For /messages, sampling is deterministic per conversation. Either all messages in a conversation are ingested or none are. This ensures:
  • Complete conversation context is preserved
  • No fragmented conversations with missing messages
  • Consistent behavior across retries and multiple message batches
# All messages for this conversation will be kept or dropped together
curl --request POST \
  --url https://www.greenflash.ai/api/v1/messages \
  --header 'Authorization: Bearer <token>' \
  --header 'Content-Type: application/json' \
  --data '{
    "externalConversationId": "conv-123",
    "productId": "3c90c3cc-0d44-4b50-8888-8dd25736052a",
    "messages": [{"role": "user", "content": "Hello"}],
    "sampleRate": 0.1
  }'

Events: Per-Event Sampling

For /events, sampling is non-deterministic per event. Each event has an independent probability of being ingested. This ensures:
  • Even distribution across all organizations and event types
  • No entire buckets (org, eventType) are permanently included or excluded
  • Representative sampling across your entire event stream
# Each event is independently sampled
curl --request POST \
  --url https://www.greenflash.ai/api/v1/events \
  --header 'Authorization: Bearer <token>' \
  --header 'Content-Type: application/json' \
  --data '{
    "eventType": "feature_used",
    "productId": "3c90c3cc-0d44-4b50-8888-8dd25736052a",
    "value": "search",
    "sampleRate": 0.1
  }'

When to Use Sampling

High-Frequency Data

If you’re tracking high-volume data like general usage events or routine conversations, sample at 10-20% to capture trends without storing every occurrence.
# Sample 10% of routine feature usage
{
  "eventType": "page_view",
  "sampleRate": 0.1
}

Critical Data

Always use forceSample: true for high-value data that should never be dropped:
  • Events: purchase_completed, subscription_started, churn_detected
  • Messages: Support escalations, error conversations, VIP customer interactions
# Always capture purchase events
{
  "eventType": "purchase_completed",
  "influence": "positive",
  "value": "299.00",
  "valueType": "currency",
  "forceSample": true
}

Response for Dropped Requests

When a request is dropped due to sampling, the API returns a 204 No Content response.
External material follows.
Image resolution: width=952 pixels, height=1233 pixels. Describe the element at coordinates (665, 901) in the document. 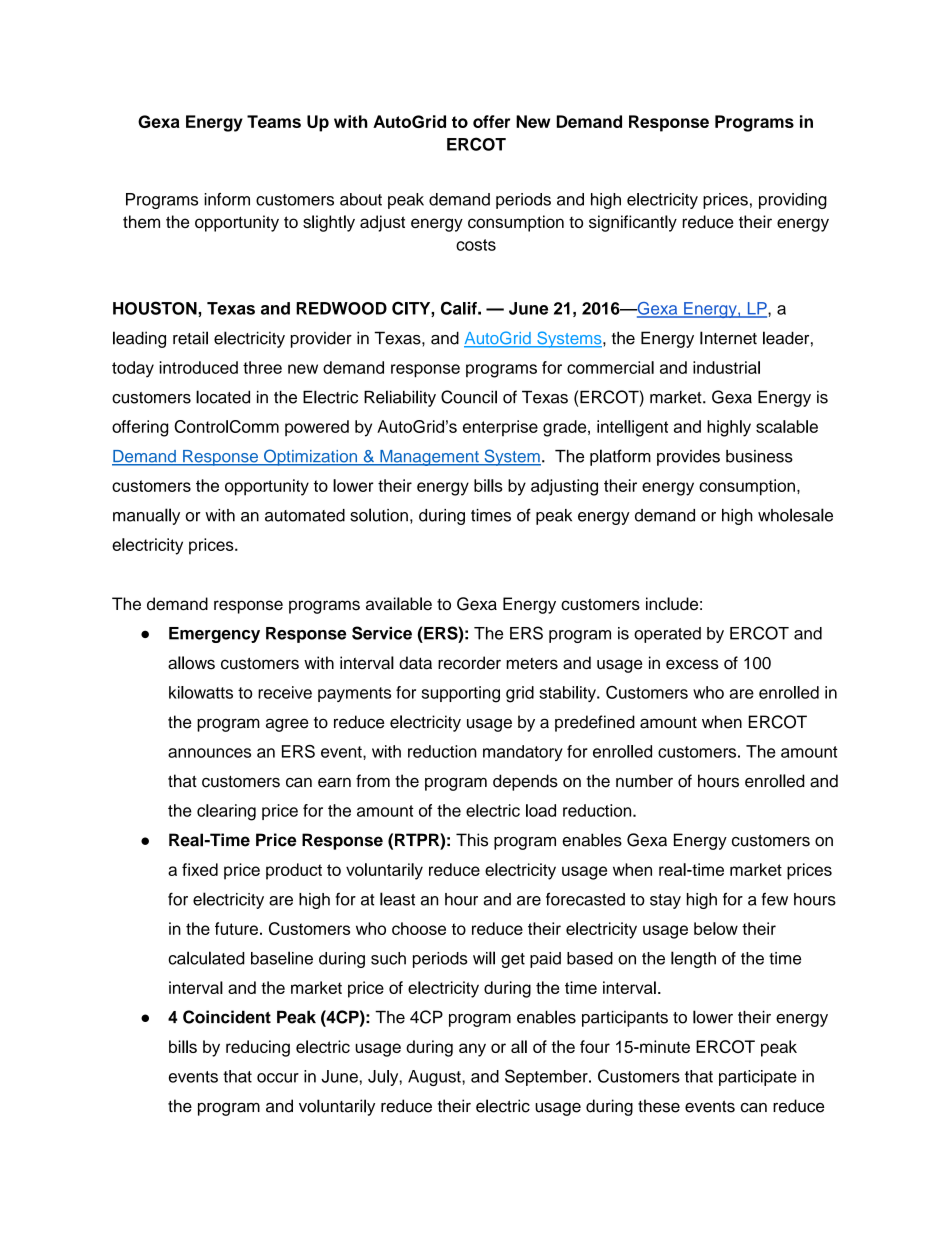

I see `stay` at that location.
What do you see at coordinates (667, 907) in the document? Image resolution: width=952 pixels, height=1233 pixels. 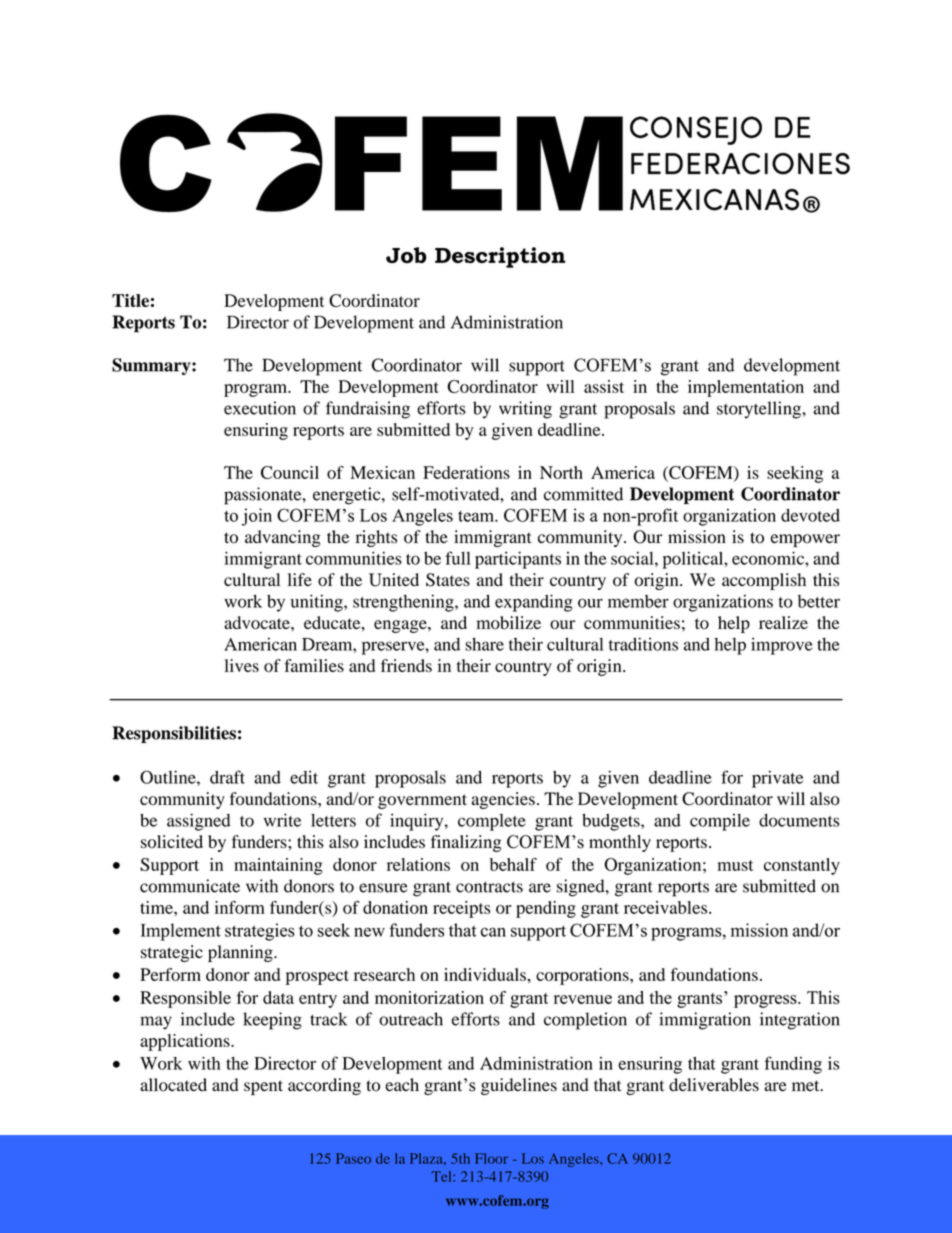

This indicates the request was valid but intentionally not processed. Your integration should handle this gracefully:
const response = await fetch('https://www.greenflash.ai/api/v1/events', {
  method: 'POST',
  headers: {
    'Authorization': `Bearer ${apiKey}`,
    'Content-Type': 'application/json'
  },
  body: JSON.stringify({
    eventType: 'feature_used',
    productId: productId,
    sampleRate: 0.1
  })
});

if (response.status === 204) {
  // Request was valid but dropped due to sampling - this is expected
  console.log('Event sampled out');
} else if (response.ok) {
  // Event was ingested
  const data = await response.json();
  console.log('Event created:', data.eventId);
}

Best Practices

  1. Start with 100% sampling during development and initial rollout to ensure your integration is working correctly.
  2. Reduce sampling gradually as volume increases. Monitor your analytics to ensure you’re still capturing representative data.
  3. Never sample critical business events. Use forceSample: true for events that directly impact revenue or customer success metrics.
  4. Consider conversation importance when sampling messages. High-value customer conversations or error scenarios should use forceSample: true.
  5. Monitor the 204 response rate to verify your sampling is working as expected.